The hike: When most people think of American wars of the 1860's, only the Civil War comes to mind.  Yet on the United States' western frontier another sequence of conflicts was raging that are collectively sometimes called the American Indian Wars.  In 1868, the focus of the American Indian Wars turned to the high southern plains when the US Cavalry attempted to displace Arapaho, Comanche, and Cheyenne settlements along the Saline, Solomon, and Washita Rivers of present-day western Kansas and Oklahoma.  The Cavalry's goal was to end the threat of guerilla-style attacks on American settlers.
            One of 1868's most decisive battles occurred on November 27 at a Cheyenne winter camp along western Oklahoma's Washita River.  The US Cavalry was led by Lt. Col. George Armstrong Custer, who would later endure the infamous defeat at Little Bighorn.  The Cheyenne camp's Chief was Black Kettle, who desired to make peace with the Americans in light of the Cheyenne warriors' inferior numbers and firepower.  Although Black Kettle realized Custer's cavalry threat, a foot of snow had fallen the previous day, and Black Kettle decided not to move his winter camp to a more secure location because he knew US Army convention was not to march in bad weather.
            Unfortunately for Black Kettle and the Cheyenne, Custer was not a conventional leader, and before dawn Custer's cavalry charged across the Washita River and ambushed the village while the Cheyenne still slept.  The "battle" that ensued was more a rout than a battle, and 30-60 Cheyenne were killed including Black Kettle while the US Cavalry sustained only 1 fatality.  Less than a year later, defeat at the Battle of Summit Springs in northeastern Colorado effectively ended the Cheyenne's ability to fight.
            Today the site of Black Kettle's winter camp along the Washita River is preserved within 315-acre Washita Battlefield National Historic Site, which was established only in 1996.  The historic site is jointly managed with and completely surrounded by Black Kettle National Grassland, which is named after the Cheyenne leader.  In terms of recreation, the historic site offers only a picnic area and the short hiking trail described here, but the trail is a good one that loops through the heart of the Cheyenne camp site.
Dedication stone
Gate at trailhead
             From the parking area, follow the concrete trail past the large dedication stone and picnic shelter as it curves left and passes through a gate in a wooden fence.  A box just past the gate contains some very informative trail guides that do an excellent job of describing the Cheyenne camp and the battle.  Unlike the paper pamphlets available at many parks, these trail guides are bound in plastic covers and designed to be reused.  Be sure to take a guide and then return it after your hike.
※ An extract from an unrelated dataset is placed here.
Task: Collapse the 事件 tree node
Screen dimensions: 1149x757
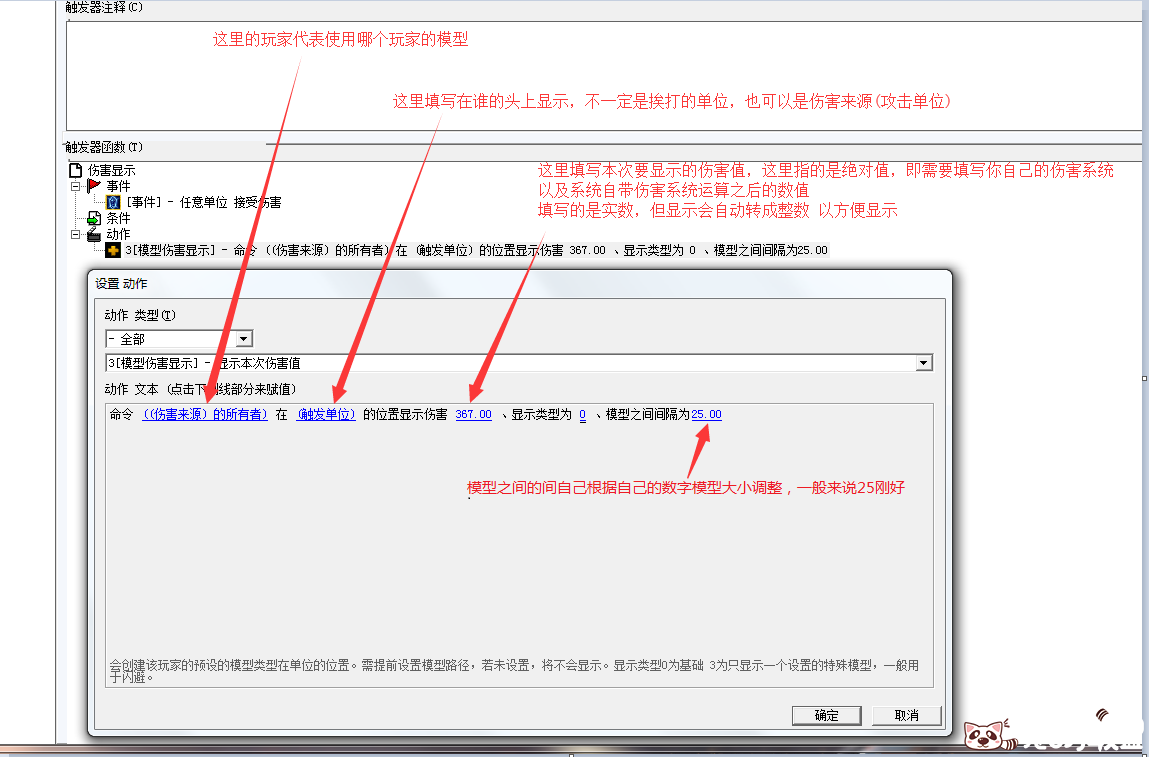Action: pyautogui.click(x=75, y=186)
            The concrete trail winds gradually downhill through sunny grassland passing many numbered posts that correspond to the interpretive guide mentioned above.  This grassland was alive with grasshoppers and anthills on the warm cloudy late July afternoon that I hiked here, a reminder of this land's harsh environment.  At 0.3 miles, the concrete trail splits at a bench and a sign indicating Lower and Upper Trails.  Angle left to begin hiking the Lower Trail.
Hiking the Lower Trail
            The Lower Trail forms a nearly flat loop through the historic Cheyenne campsite in the Washita River's floodplain.  Like any prairie river, the Washita River has changed its course many times over the past 150 years, and thus the exact location of the camp is uncertain.  One of the numbered interpretive posts marks the camp's most probable location.  A few prairie wildflowers were in bloom on my visit, but thick vegetation precluded any Washita River views.
Hiking the Upper Trail
        The concrete ends about halfway around the Lower Trail's loop, and at 0.9 miles you reach the end of the Lower Trail only about 100 feet from the bench at its beginning.  Turn left here to begin the Upper Trail.  The Upper Trail climbs slowly but methodically out of the Washita River's floodplain, and it briefly follows what appears to be an old road or railroad grade during the ascent.  More grassland walking brings you back to the wooden fence and gate at this hike's trailhead.  Turn left and retrace your steps along the concrete path to complete the hike.